Atopic eruption of pregnancy (AEP) shows subepidermal pustules and perifollicular neutrophilic infiltration on microscopic examination.[9] Epidermal hyperplasia, spongiosis, and parakeratosis may be seen in the skin on histopathology.[6]
Pustular psoriasis of pregnancy (PPP) is usually diagnosed by clinical findings rather than microscopic exams. Multiple tender and sterile pustules are noted on the skin. Blotchy erythema is found underneath these pustules. If biopsied, histopathology shows neutrophilic infiltrates in the dermis and micropustules in the epidermis.[16]
History and Physical
When a new rash occurs during pregnancy, a diagnosis must be made to alert the patient and clinician of potential risks to the mother or fetus. A medical history, including personal and family history as well as obstetrical history, is important since some dermatoses of pregnancy recur in subsequent pregnancies. Specifics about the onset and particular symptoms are important, as well as a detailed skin exam and possibly a skin biopsy. Laboratory evaluations may be needed based on the clinical and history findings.

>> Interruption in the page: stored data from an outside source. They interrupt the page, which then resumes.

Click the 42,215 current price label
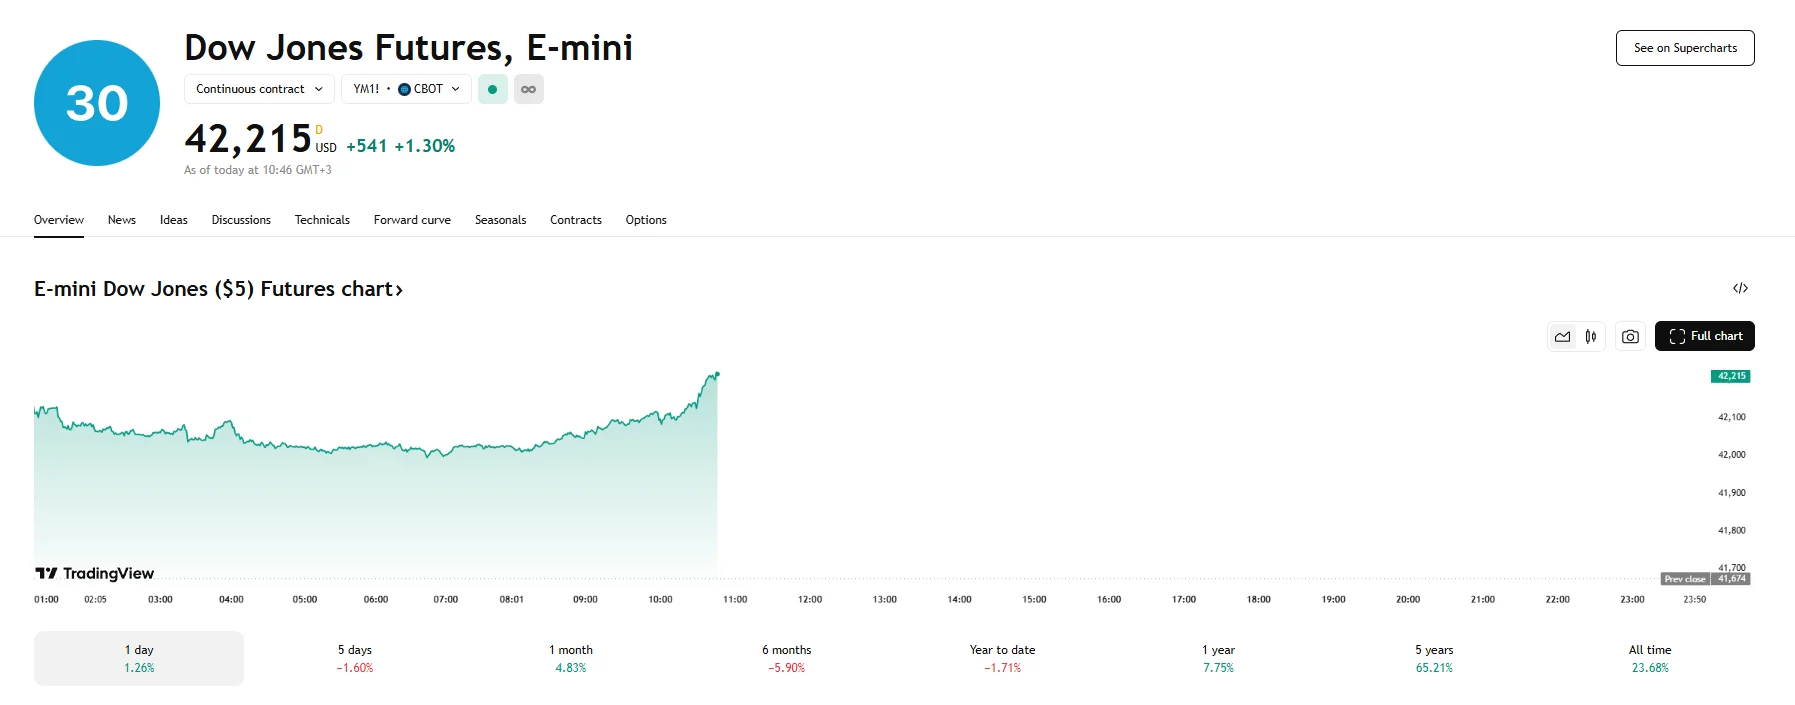This screenshot has height=705, width=1795. [1730, 376]
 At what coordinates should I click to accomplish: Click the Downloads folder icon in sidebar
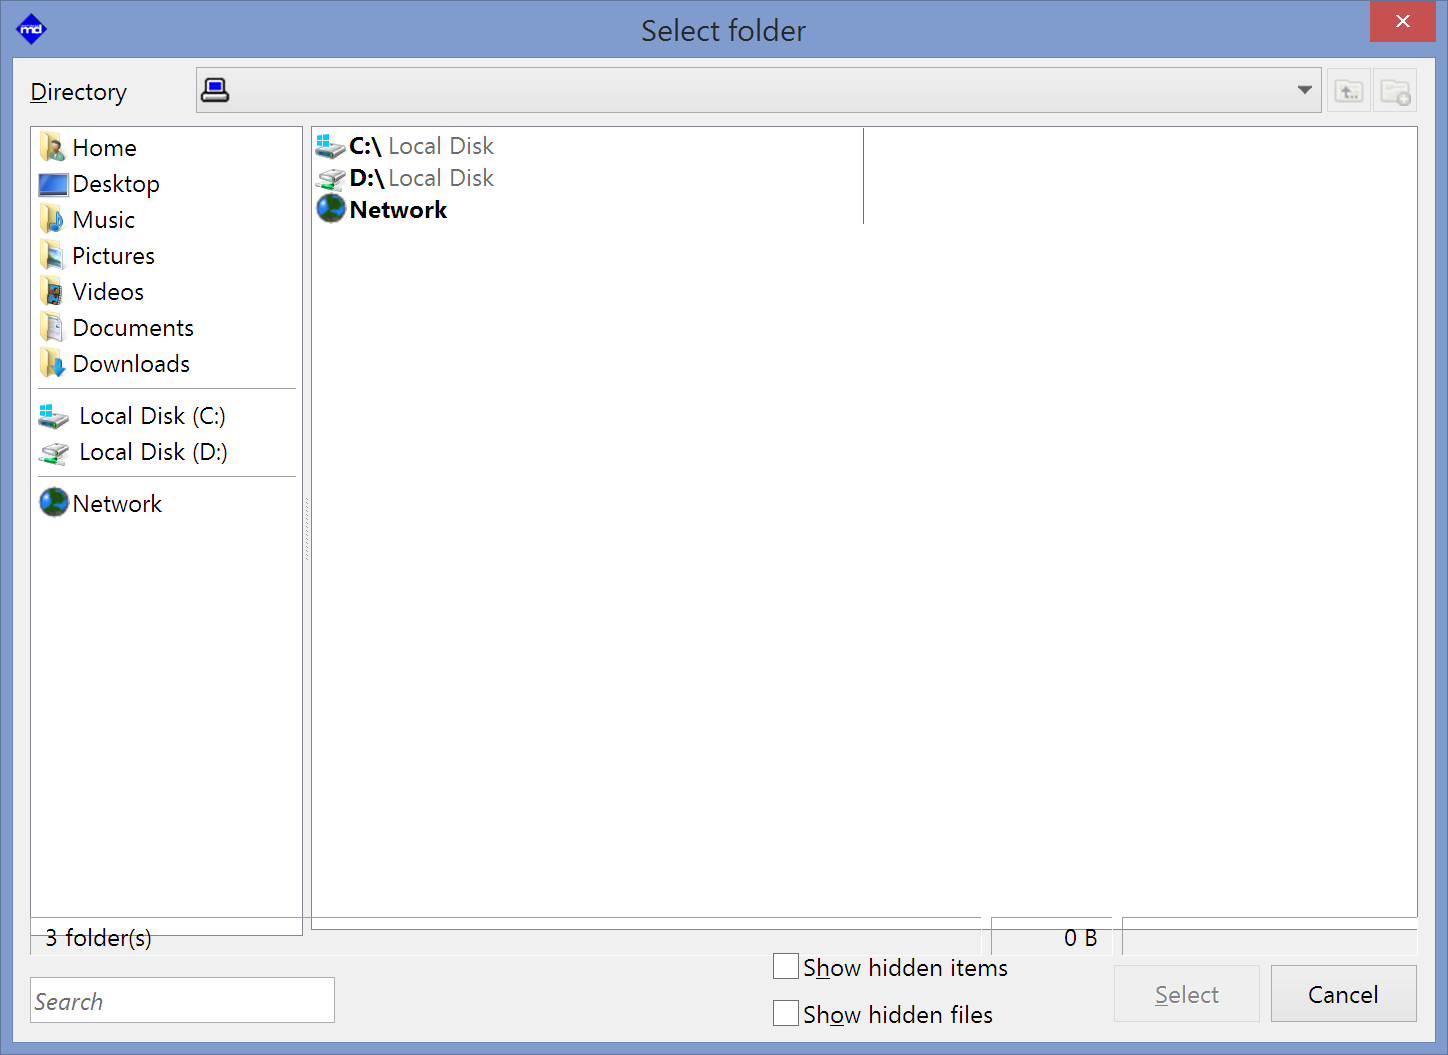pyautogui.click(x=52, y=364)
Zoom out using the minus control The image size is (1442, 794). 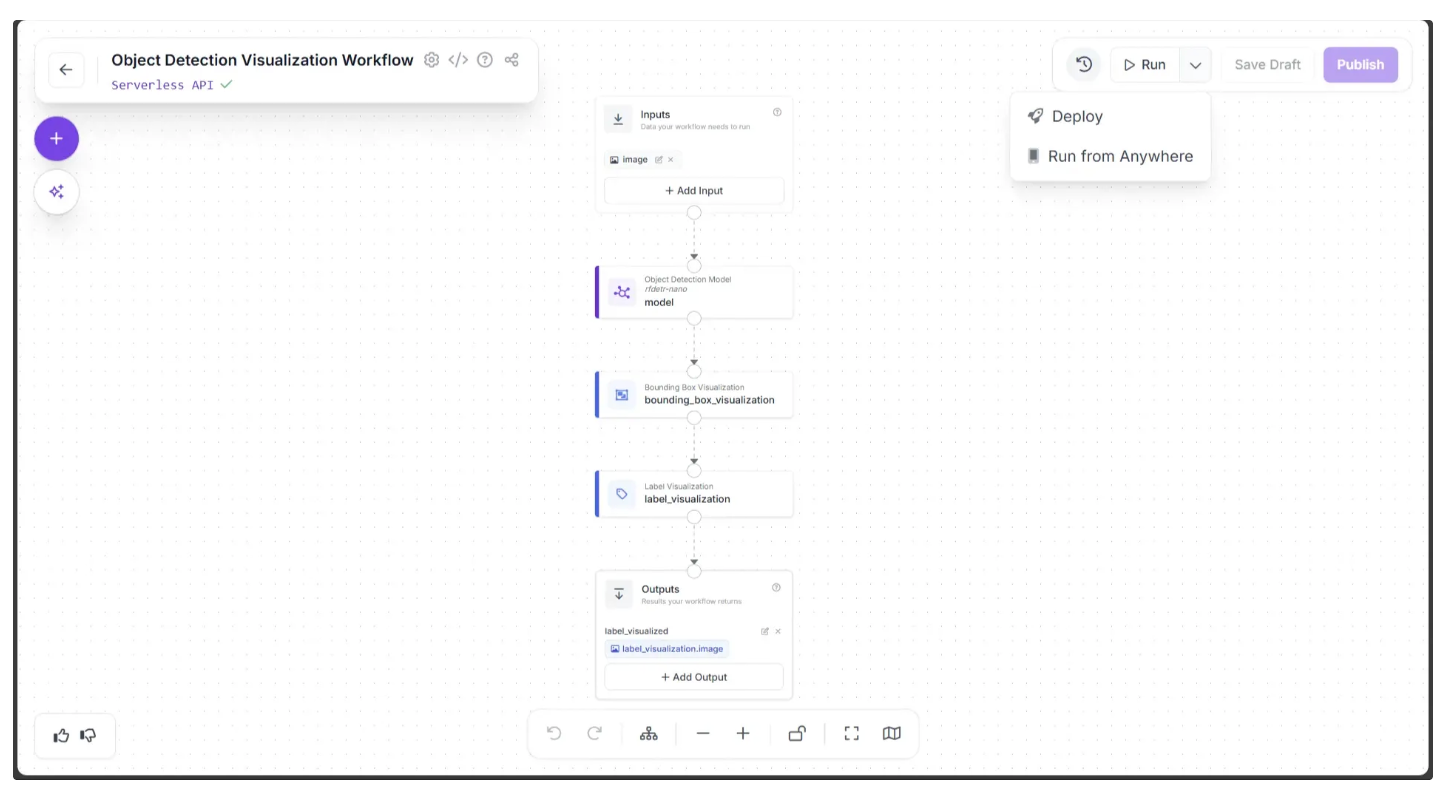point(703,734)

Pemphigoid gestationis (PG) usually develops in the second or third trimester of pregnancy. The main symptom is severe itching. Skin papules and plaques on the abdomen and back are characteristic. The urticarial papules, plaques, and vesicles appear first in the periumbilical region. Spread to the truck and extremities may occur later, but the face and mucous membranes are typically spared. The initial skin rash turns into vesicles or tense bullae on an erythematous base, with the time between initial rash formation and bullae formation being days to up to 4 weeks. The bullae that develop during pregnancy typically regress spontaneously in the final weeks of pregnancy, before delivery. However, many patients develop flares immediately postpartum. PG may recur during subsequent pregnancies, and about 10 percent of cases will recur while patients take oral contraceptives.[5]
Polymorphic eruption of pregnancy (PEP) is usually present during the third trimester. Urticarial lesions involve the abdominal striae. PEP spares the periumbilical area. The erythematous lesions may be surrounded by pale halos, forming target-like lesions. It is the most frequent pregnancy dermatosis.[14]
Intrahepatic cholestasis of pregnancy (ICP) presents as generalized pruritus in the late second or third trimester, frequently starting on the palms and soles. The itching is worse at night. There are no visible primary skin lesions. Secondary lesions like excoriations, erosions, and scabbing are seen. Jaundice, pale stools, and steatorrhea may or may not be present. ICP may recur during subsequent pregnancies.[5]
Atopic eruption of pregnancy (AEP) is associated with intense itching. It usually presents in the first or second trimester of pregnancy. It is a clinical diagnosis that is confirmed by ruling out other diagnoses. There are P-type and E-type of skin eruptions. P-type are commonly erythematous groups of small papules or lesions on the extensor surfaces of the extremities and on the trunk. E-type lesions are eczematous lesions that often involve the face, neck, upper chest, and flexural aspects of the extremities, which are common areas affected by eczema. Frequently, patients have a personal or family history of atopy, asthma, or seasonal allergies.[5]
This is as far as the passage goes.